━━ EXCERPT PROVIDED ━━
# Bone in Leg Question



## Lakeside Smoker (Aug 25, 2018)

I love lamb. Chops, leg, belly, I love it. A perfectly cooked leg of lamb can be spectacular! I always cook mine to mid rare. However, next weekend I’m doing pulled lamb for tacos. I had planned on using shanks or shoulder, but I’m having a hard time sourcing out the amount I need. I’ve seen some people using leg for pulled and it looks good! My first reaction was, no way! But, has anyone here done a pulled leg of lamb? 

Thanks,
Mike


----------



## chef jimmyj (Aug 25, 2018)

Virtually any cut of meat can be cooked to the point it can be pulled. Cook until the collagen connective tissue breaks down. Smoke the lamb leg just like a pork picnic roast. The lamb leg is lean compared to pork, so expect the meat to be drier. A BBQ or Finishing Sauce will replace any lacking moisture...JJ


----------



## SmokinLogs (Aug 27, 2018)

I don’t have a lot of experience myself with cooking lamb, but where I’m from mutton is one of the biggest smoked meats cooking in the area. Mutton is sheep that is over a year old. We smoke it usually with hickory, and use a “dip” or more commonly called a mop sauce to help break it down. The dip has a lot of apple cider vinegar with Worcestershire sauce. Everyone makes their own sauces how they like it. It really helps break down any tough tissues and fat, and adds a great taste that compliments the hickory smoke. It works good as a finishing sauce too. I bet it would go well with lamb too. Let me know if you are interested and I will dig up the recipe.


----------



## Lakeside Smoker (Sep 5, 2018)

I figured I’d post some results on the cook. I ended up going with boneless legs and a lot of shanks. Seared off and then braised with roasted tomatoes, ancho chilis, garlic, cumin seeds, and beef broth. I cooked them till 200-205 IT, rested, strain and degrease the braising liquid, pulled the lamb, added the liquid back to the lamb and put it in the fridge overnight. Day of service I just reheated, covered under low heat. The lamb was delicious and not at all dry! It was basically swimming in its own juices, but you can still see that the lamb was not dried out at all. 

Cheers!


----------



## atomicsmoke (Sep 5, 2018)

No pics?

Pulled lamb is awesome. I've done it with shoulder and leg. Both delicious but the shoulder is better designed for pulling.

Here is one i've done from leg
https://www.smokingmeatforums.com/threads/easter-2018-graphic-images.274292/#post-1817559


----------
━━━
━━ ENTRIES SUPPLIED ━━
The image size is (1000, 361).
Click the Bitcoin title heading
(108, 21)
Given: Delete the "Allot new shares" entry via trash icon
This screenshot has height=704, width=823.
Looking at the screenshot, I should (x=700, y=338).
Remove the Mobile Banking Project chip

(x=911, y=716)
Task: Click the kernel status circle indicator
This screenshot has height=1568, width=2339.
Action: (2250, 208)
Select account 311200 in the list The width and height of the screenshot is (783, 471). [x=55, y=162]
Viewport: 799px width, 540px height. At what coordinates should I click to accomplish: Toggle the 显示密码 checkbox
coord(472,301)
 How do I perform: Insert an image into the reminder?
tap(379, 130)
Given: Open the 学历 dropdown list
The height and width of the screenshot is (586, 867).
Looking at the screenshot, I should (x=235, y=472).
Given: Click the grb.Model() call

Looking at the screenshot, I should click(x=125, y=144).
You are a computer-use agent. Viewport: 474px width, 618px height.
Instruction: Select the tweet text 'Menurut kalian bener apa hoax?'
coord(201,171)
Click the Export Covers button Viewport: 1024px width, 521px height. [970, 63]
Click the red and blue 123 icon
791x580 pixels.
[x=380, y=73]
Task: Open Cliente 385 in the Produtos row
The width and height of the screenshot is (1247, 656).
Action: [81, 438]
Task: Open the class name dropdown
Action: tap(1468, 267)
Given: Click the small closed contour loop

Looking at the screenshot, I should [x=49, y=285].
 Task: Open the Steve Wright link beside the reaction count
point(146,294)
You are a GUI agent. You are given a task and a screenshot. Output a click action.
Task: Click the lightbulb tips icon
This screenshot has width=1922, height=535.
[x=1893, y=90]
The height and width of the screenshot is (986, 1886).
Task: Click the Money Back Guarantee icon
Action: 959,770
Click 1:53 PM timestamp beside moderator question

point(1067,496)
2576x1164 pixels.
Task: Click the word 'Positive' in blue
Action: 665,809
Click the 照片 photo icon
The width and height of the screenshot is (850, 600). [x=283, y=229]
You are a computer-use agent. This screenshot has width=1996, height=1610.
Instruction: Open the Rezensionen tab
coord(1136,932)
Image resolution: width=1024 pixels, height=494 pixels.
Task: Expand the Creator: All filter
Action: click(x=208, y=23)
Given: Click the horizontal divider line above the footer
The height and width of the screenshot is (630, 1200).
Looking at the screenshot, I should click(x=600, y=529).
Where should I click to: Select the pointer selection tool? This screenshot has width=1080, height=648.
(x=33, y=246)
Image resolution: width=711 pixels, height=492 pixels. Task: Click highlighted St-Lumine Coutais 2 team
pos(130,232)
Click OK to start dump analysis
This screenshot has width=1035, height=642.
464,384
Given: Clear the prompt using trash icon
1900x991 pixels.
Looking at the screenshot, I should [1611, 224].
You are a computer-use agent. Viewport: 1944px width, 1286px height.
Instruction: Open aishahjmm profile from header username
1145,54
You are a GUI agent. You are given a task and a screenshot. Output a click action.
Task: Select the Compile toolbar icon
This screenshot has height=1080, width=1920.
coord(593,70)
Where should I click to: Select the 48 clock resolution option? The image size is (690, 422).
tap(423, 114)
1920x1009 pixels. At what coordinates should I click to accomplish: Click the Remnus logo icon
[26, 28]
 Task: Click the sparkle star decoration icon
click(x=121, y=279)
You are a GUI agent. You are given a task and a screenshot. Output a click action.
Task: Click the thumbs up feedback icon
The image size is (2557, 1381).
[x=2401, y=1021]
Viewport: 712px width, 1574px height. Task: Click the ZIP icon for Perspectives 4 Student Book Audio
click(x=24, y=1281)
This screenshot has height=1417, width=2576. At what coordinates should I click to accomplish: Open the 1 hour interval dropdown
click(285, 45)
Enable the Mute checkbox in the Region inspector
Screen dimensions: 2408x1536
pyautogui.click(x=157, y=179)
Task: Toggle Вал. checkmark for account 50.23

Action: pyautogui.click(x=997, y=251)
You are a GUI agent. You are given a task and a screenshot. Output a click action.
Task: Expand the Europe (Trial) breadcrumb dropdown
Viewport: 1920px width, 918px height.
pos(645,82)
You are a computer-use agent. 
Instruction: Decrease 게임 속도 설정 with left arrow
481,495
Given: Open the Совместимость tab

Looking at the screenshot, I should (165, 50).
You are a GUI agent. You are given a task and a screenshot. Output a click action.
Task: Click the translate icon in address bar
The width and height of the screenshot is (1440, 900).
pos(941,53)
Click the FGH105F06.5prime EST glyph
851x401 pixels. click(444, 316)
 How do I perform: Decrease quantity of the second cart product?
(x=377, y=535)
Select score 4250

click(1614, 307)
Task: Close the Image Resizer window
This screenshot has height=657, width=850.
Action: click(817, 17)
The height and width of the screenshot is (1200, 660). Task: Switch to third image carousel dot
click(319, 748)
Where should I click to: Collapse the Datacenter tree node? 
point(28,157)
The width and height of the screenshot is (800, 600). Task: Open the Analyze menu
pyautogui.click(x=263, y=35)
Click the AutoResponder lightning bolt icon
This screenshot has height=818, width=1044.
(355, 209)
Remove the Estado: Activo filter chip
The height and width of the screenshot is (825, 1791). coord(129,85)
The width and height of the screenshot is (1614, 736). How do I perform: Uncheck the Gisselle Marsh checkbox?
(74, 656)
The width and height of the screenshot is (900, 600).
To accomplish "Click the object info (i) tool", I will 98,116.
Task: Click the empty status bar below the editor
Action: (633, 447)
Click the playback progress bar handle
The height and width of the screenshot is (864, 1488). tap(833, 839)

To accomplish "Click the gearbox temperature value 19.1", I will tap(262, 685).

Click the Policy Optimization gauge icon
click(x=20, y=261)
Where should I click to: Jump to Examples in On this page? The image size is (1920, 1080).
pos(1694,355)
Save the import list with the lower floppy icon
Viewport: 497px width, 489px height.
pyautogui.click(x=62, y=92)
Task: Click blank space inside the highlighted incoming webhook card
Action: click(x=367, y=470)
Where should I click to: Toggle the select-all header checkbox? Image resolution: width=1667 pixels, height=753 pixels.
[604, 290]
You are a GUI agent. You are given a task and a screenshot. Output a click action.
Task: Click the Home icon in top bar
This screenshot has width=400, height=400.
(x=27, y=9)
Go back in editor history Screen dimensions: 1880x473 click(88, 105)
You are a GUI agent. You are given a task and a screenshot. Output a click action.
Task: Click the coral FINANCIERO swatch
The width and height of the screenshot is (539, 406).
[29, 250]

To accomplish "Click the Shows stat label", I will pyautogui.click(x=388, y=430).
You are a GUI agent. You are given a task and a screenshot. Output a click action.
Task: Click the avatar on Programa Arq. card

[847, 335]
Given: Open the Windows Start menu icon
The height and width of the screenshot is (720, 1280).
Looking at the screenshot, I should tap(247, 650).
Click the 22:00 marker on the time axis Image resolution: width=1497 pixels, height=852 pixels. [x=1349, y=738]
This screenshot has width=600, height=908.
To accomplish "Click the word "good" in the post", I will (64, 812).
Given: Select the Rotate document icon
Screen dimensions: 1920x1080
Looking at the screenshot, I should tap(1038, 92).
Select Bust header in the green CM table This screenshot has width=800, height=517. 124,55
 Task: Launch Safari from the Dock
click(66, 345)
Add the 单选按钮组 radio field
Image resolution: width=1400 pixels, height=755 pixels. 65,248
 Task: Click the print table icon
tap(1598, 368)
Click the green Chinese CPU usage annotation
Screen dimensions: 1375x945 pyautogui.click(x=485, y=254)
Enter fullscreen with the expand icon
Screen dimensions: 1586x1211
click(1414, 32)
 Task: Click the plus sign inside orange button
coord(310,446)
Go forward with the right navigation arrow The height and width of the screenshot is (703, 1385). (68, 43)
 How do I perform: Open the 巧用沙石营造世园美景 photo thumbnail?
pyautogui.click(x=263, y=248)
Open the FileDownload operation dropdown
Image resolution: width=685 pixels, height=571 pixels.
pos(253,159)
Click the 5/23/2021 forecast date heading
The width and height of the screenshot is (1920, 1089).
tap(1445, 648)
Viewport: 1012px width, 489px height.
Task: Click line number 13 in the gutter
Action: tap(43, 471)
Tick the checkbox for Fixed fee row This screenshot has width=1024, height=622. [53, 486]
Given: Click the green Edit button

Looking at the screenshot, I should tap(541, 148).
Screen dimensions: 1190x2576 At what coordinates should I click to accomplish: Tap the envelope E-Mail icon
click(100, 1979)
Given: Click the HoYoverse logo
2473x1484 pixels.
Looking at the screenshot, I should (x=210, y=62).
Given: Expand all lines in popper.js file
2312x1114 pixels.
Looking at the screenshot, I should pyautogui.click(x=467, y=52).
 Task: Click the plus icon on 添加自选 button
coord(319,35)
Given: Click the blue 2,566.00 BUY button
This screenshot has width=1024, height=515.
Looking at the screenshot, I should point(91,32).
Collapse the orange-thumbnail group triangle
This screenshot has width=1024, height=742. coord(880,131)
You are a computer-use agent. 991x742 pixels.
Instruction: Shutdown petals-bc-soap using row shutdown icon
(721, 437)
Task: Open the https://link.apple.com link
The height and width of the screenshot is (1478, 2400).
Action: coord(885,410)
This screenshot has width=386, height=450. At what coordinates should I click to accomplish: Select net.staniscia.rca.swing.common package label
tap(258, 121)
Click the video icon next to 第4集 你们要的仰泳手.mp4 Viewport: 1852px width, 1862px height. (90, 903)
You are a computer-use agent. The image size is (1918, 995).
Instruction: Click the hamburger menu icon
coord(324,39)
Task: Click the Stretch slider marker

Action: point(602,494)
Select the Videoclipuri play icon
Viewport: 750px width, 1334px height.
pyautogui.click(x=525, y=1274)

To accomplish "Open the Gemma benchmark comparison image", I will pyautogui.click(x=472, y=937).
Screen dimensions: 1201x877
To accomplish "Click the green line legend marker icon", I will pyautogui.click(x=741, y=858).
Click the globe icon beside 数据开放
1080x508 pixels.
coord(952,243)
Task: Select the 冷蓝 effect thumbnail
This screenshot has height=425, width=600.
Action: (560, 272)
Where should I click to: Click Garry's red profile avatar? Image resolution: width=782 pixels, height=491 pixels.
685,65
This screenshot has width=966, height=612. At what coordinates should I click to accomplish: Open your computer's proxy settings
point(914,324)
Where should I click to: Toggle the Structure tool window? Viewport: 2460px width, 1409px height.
━━━
Return the portion of the pulled lamb thread starting with "## chef jimmyj" and going on through "(Aug 27, 2018)". Rely on the pulled lamb thread alone.

## chef jimmyj (Aug 25, 2018)

Virtually any cut of meat can be cooked to the point it can be pulled. Cook until the collagen connective tissue breaks down. Smoke the lamb leg just like a pork picnic roast. The lamb leg is lean compared to pork, so expect the meat to be drier. A BBQ or Finishing Sauce will replace any lacking moisture...JJ


----------



## SmokinLogs (Aug 27, 2018)